WHAT YOU NEED TO DO. Write out, with no changes, every line starting at the one that contains "Image resolution: width=1568" and ending at the last line of the data below. Leave pictures out.

DATASET EXCERPTS.
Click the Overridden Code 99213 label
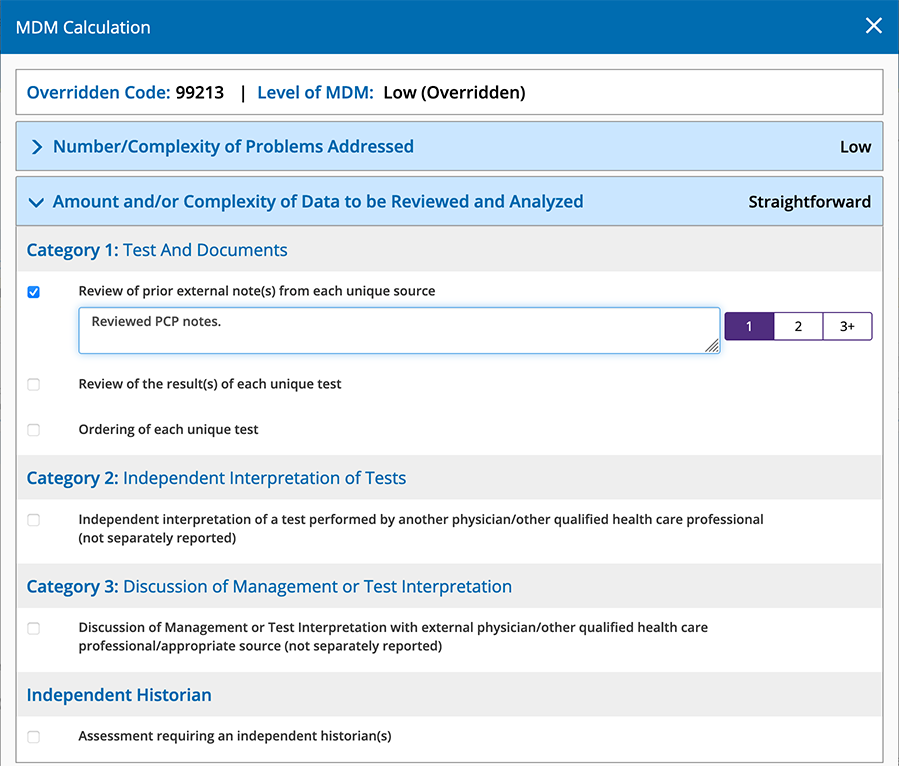point(126,93)
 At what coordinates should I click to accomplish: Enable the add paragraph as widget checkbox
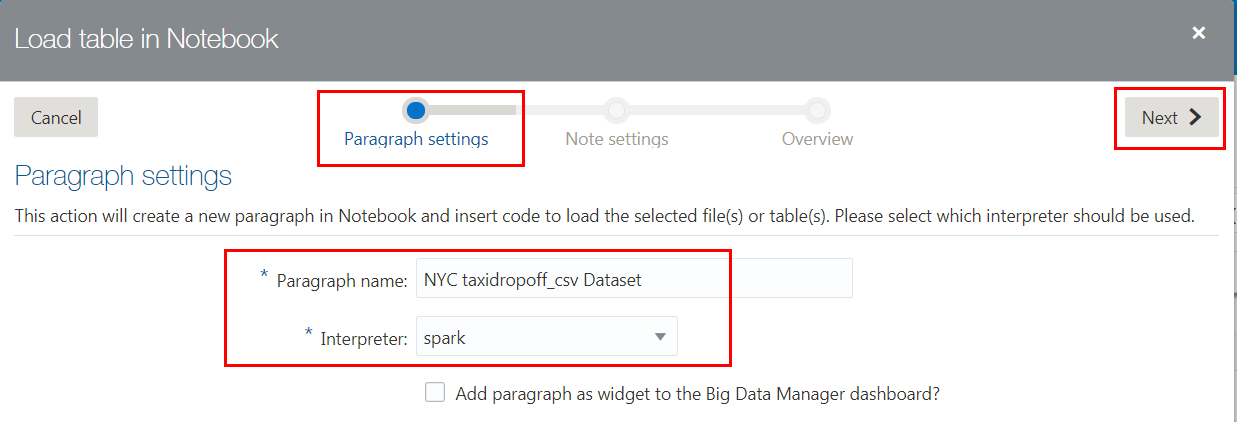pos(435,393)
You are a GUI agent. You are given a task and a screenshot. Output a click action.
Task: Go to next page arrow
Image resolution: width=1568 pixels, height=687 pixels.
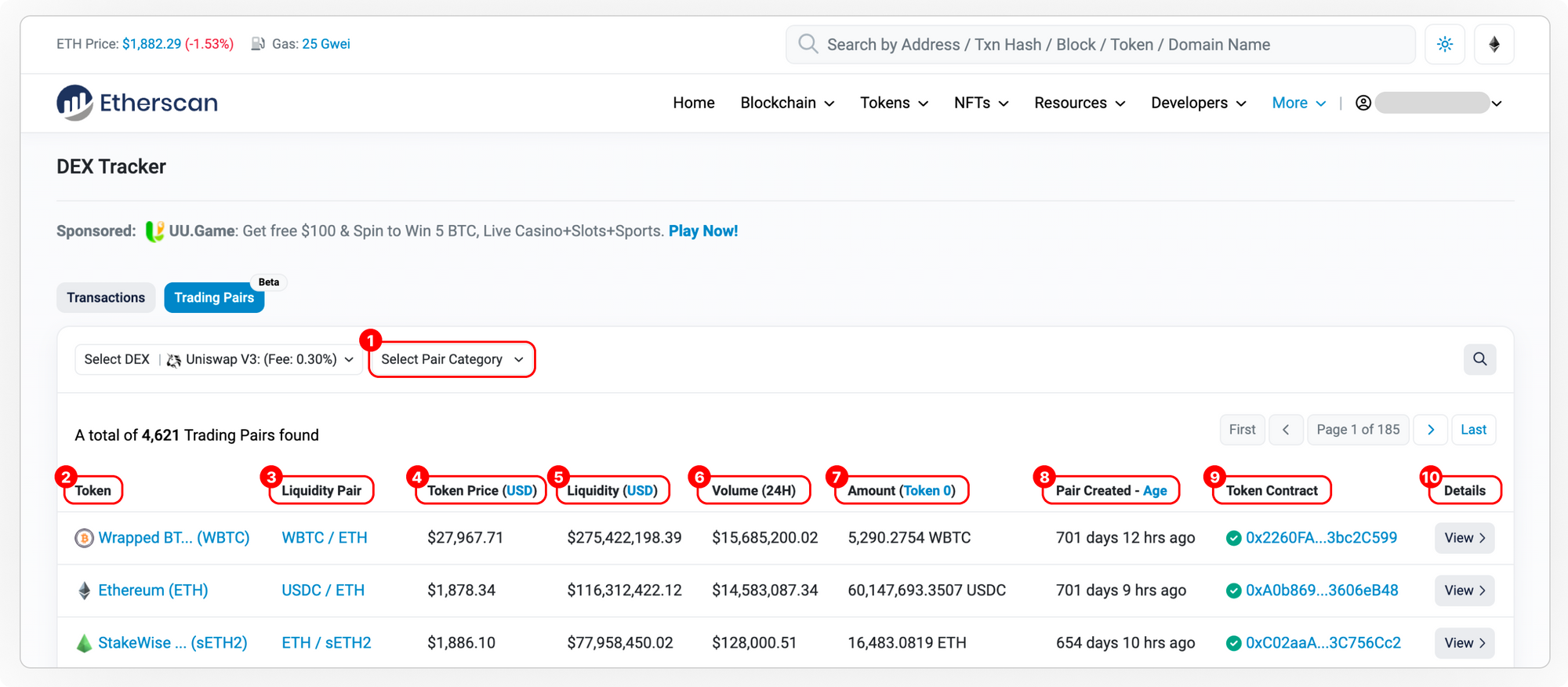coord(1431,430)
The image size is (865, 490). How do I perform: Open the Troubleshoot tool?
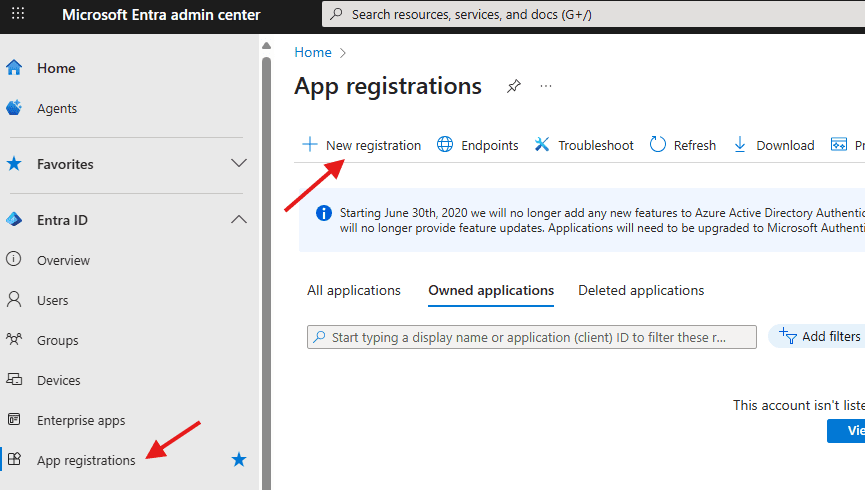584,145
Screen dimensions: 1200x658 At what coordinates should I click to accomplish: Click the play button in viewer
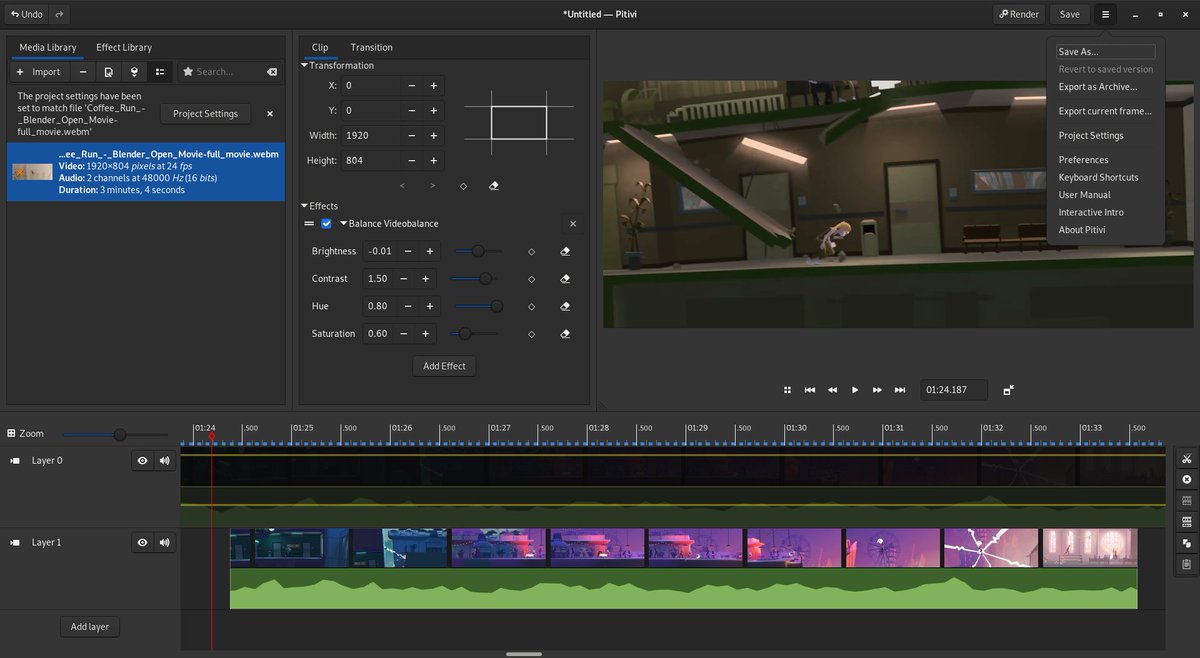click(855, 390)
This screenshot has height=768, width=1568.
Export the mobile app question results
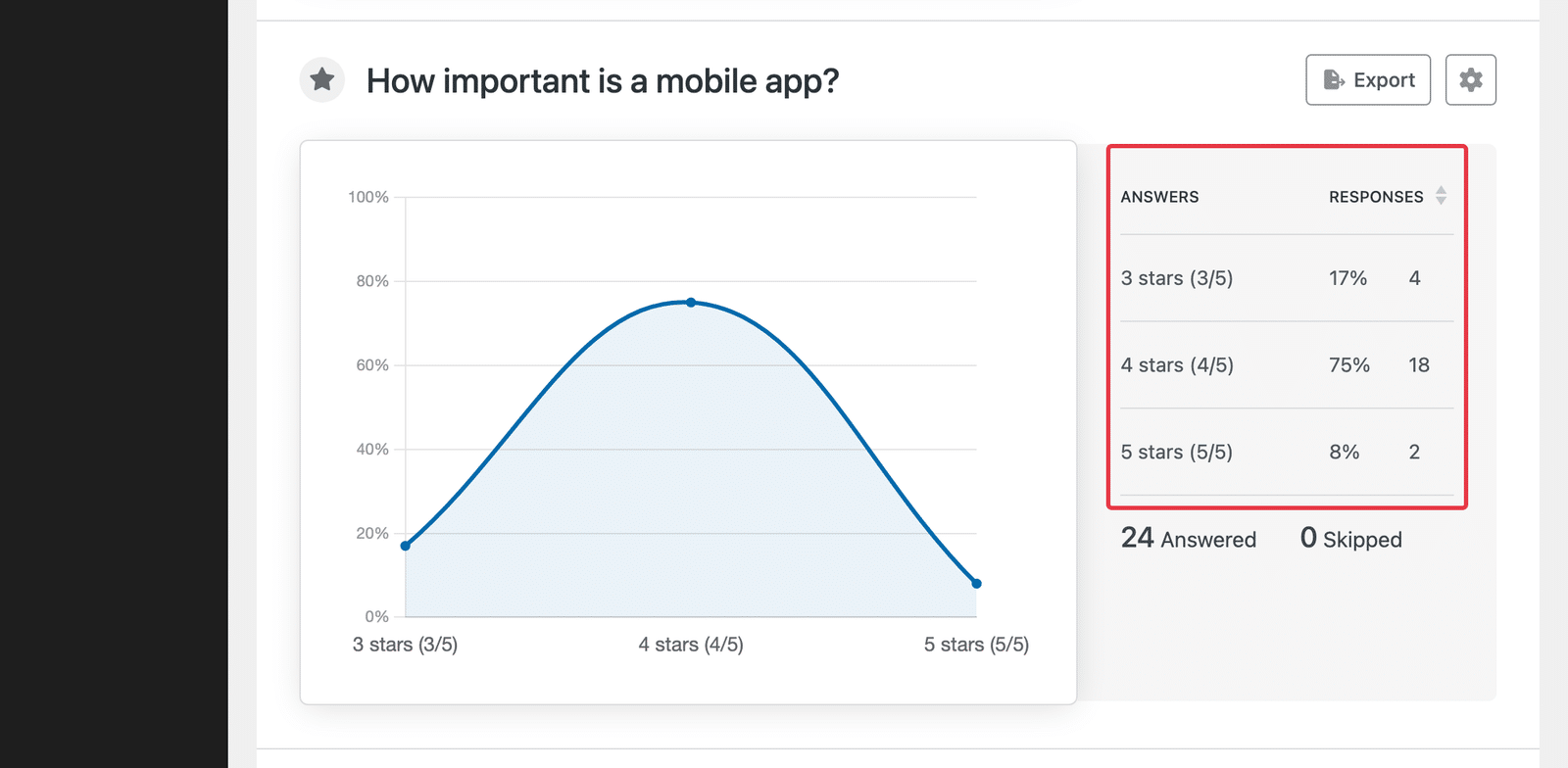[x=1368, y=80]
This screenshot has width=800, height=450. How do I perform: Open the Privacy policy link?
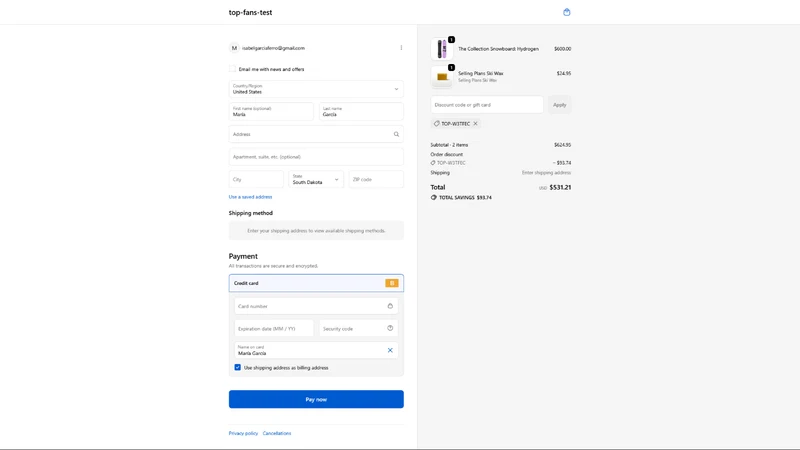click(243, 433)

OUTPUT BELOW.
Image resolution: width=1568 pixels, height=687 pixels.
coord(1431,430)
The image size is (865, 490). How do I perform: Open the Troubleshoot tool?
584,145
Screen dimensions: 1200x658 At what coordinates should I click to accomplish: Click the play button in viewer
click(855, 390)
This screenshot has height=768, width=1568.
Export the mobile app question results
[x=1368, y=80]
This screenshot has width=800, height=450. How do I perform: Open the Privacy policy link?
click(243, 433)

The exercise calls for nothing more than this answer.